§ Exercise directions:
What is needed is an exact copy of the lines in the listing below, from the one with "You are a computer-use" up to and including the one with "Instruction: Select Suranga", with no other lines.

§ Records for the exercise:
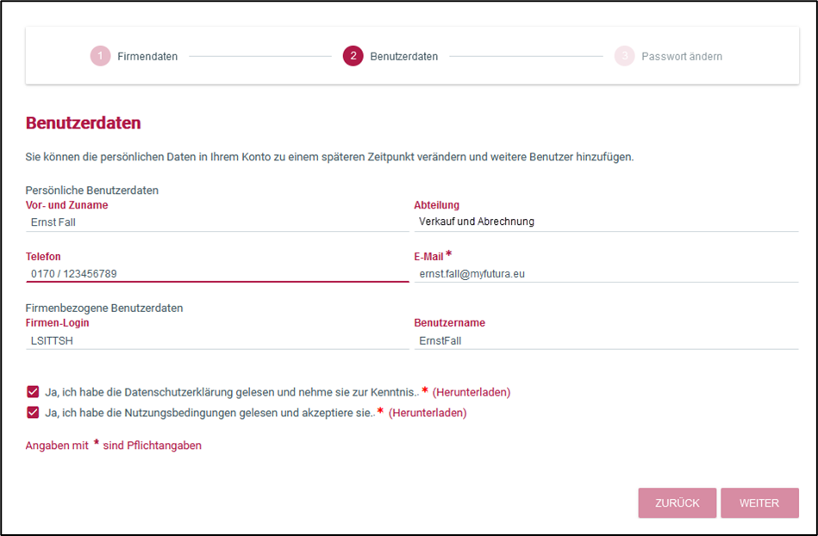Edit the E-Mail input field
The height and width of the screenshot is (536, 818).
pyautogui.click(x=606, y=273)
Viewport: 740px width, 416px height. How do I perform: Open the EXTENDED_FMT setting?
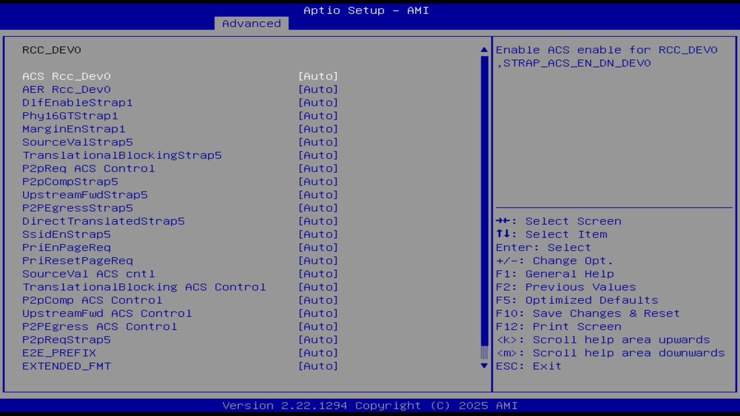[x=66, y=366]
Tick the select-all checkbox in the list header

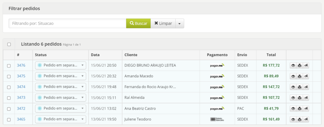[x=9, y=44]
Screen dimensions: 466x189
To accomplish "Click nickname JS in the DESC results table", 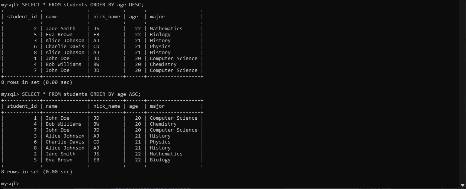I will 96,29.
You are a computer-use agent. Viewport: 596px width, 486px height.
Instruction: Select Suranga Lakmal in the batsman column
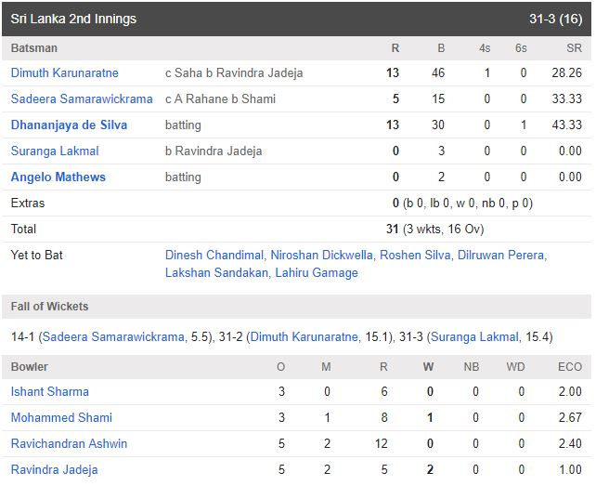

* * *

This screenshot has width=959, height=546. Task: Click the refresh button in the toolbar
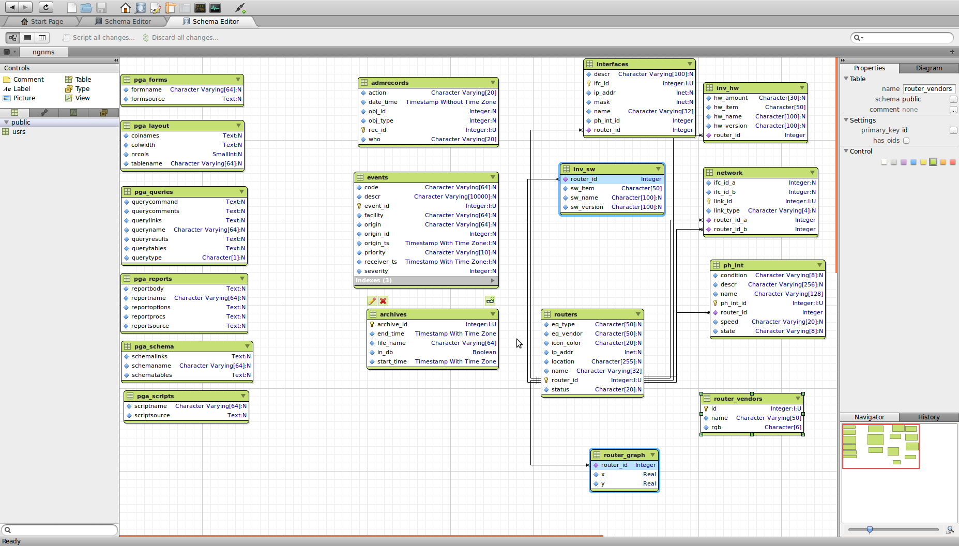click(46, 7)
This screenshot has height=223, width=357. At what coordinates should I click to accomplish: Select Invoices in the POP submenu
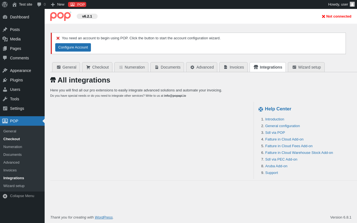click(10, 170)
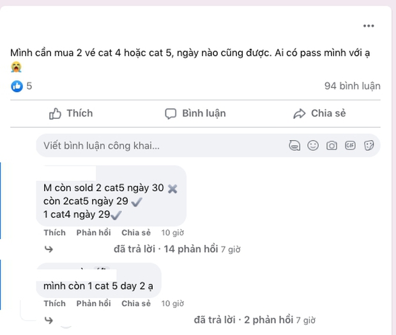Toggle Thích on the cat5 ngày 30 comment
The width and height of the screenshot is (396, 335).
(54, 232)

...

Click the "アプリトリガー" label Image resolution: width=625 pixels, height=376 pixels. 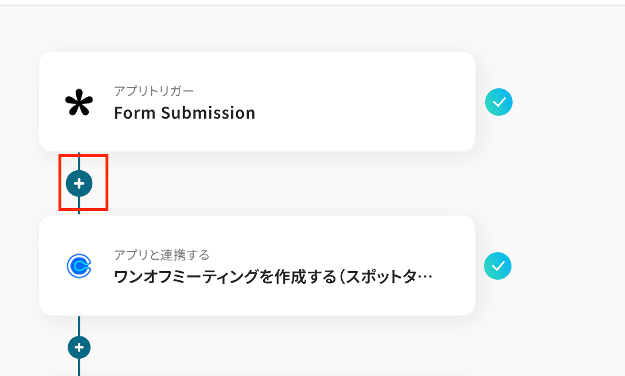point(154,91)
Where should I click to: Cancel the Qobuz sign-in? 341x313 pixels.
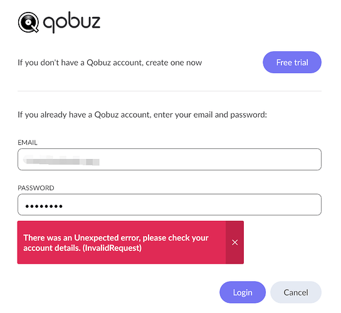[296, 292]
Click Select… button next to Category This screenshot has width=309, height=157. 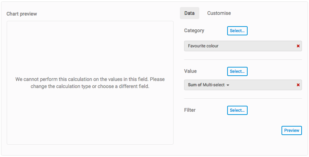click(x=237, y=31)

§ Answer below:
You are a computer-use agent. Viewport: 596px width, 486px height.
Instruction: Select Suranga Lakmal in the batsman column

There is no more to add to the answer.